**GIVEN INSTRUCTION**. Copy word for word the passage of the essay below about being an open person, from "The thing is, whatever" to "connection with someone.".

[begin TEXT TO READ]

I guess I do. I didn’t really think of myself that way until it was recently brought up. Well, that’s not true. I knew I was open, I just hadn’t really put much thought into why I am so open. The ladies in my family over Christmas this year were discussing babies. Present and future. Rick and I have had four of our children(only one of whom exists) named since before we were married. I have always known and shared this fact. If you’re curious they’re: Jack, Sawyer, Kate, and Juliet.
The second I found out I was pregnant, I notified our entire family and soon after most of our friends. Similarly, the moment we walked out of our sonogram, we called our family and close friends with Jack’s gender and immediately announced it to the world. WE ARE HAVING A BOY AND HIS NAME IS JACK! I couldn’t wait.
Some people asked me why I didn’t wait longer. This is something I do not understand. I get waiting for the excitement of keeping such a wonderful secret with your spouse just because, but others have suggested waiting to announce a pregnancy until the chances of miscarriage are lowered. I didn’t announce my pregnancy on Facebook until I hit my second trimester because I was told that is what I was supposed to do, but every single person I came in physical contact with knew that little ol’ Becca was two weeks pregnant. I couldn’t contain it. I had even thought about suggestions to wait “incase something bad happens”, but that is another thing I do not understand.
What is the purpose of this? To avoid making others uncomfortable? To avoid embarrassment? I don’t know. I do know that if something terrible happens to me, I want all my friends and family to know about it. It is quite uplifting to have multiple people caring about your particular tragedies all at once. I hope what I just wrote wasn’t perceived as judgemental. I am speaking only for myself. I am very aware that some people don’t want their business blasted. I’m just saying that I have business, and I don’t mind if you blast it.
The thing is, whatever personal problems anyone is suffering with has surely been experienced by someone else-and the second you find that person who has been where you have been and shared your pain (or your joy), you have a new outlet. You have made a new important connection with someone.
Since posting about my Grandmother’s dementia, I’ve had many private messages with others who have quietly suffered through the same situation. The post about my parents’ divorce has led me to at least twenty people who have felt relief to share their similar experiences with me. Being open is what connects me to so many people who felt like they were bottling up feelings that I was able to express for them.
So, yes, I am a very open person. It isn’t easy for me to share all of my personal feelings on Facebook, but I recently figured out that it has nothing to do with being too personal. It is my natural insecurity that someone will think I am a poor writer. I really don’t care if you know about the time I was driving to Chicago and wound up in North Carolina because I’m directionally challenged-or the time I clogged up someone’s toilet and left their house without saying anything because I was fourteen and embarrassed—as long as you like the way I write about it.

[end TEXT TO READ]
[begin GIVEN INFORMATION]

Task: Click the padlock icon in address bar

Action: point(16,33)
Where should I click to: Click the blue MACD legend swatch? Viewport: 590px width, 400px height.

[end GIVEN INFORMATION]

**RIGHT ANSWER**.
The thing is, whatever personal problems anyone is suffering with has surely been experienced by someone else-and the second you find that person who has been where you have been and shared your pain (or your joy), you have a new outlet. You have made a new important connection with someone.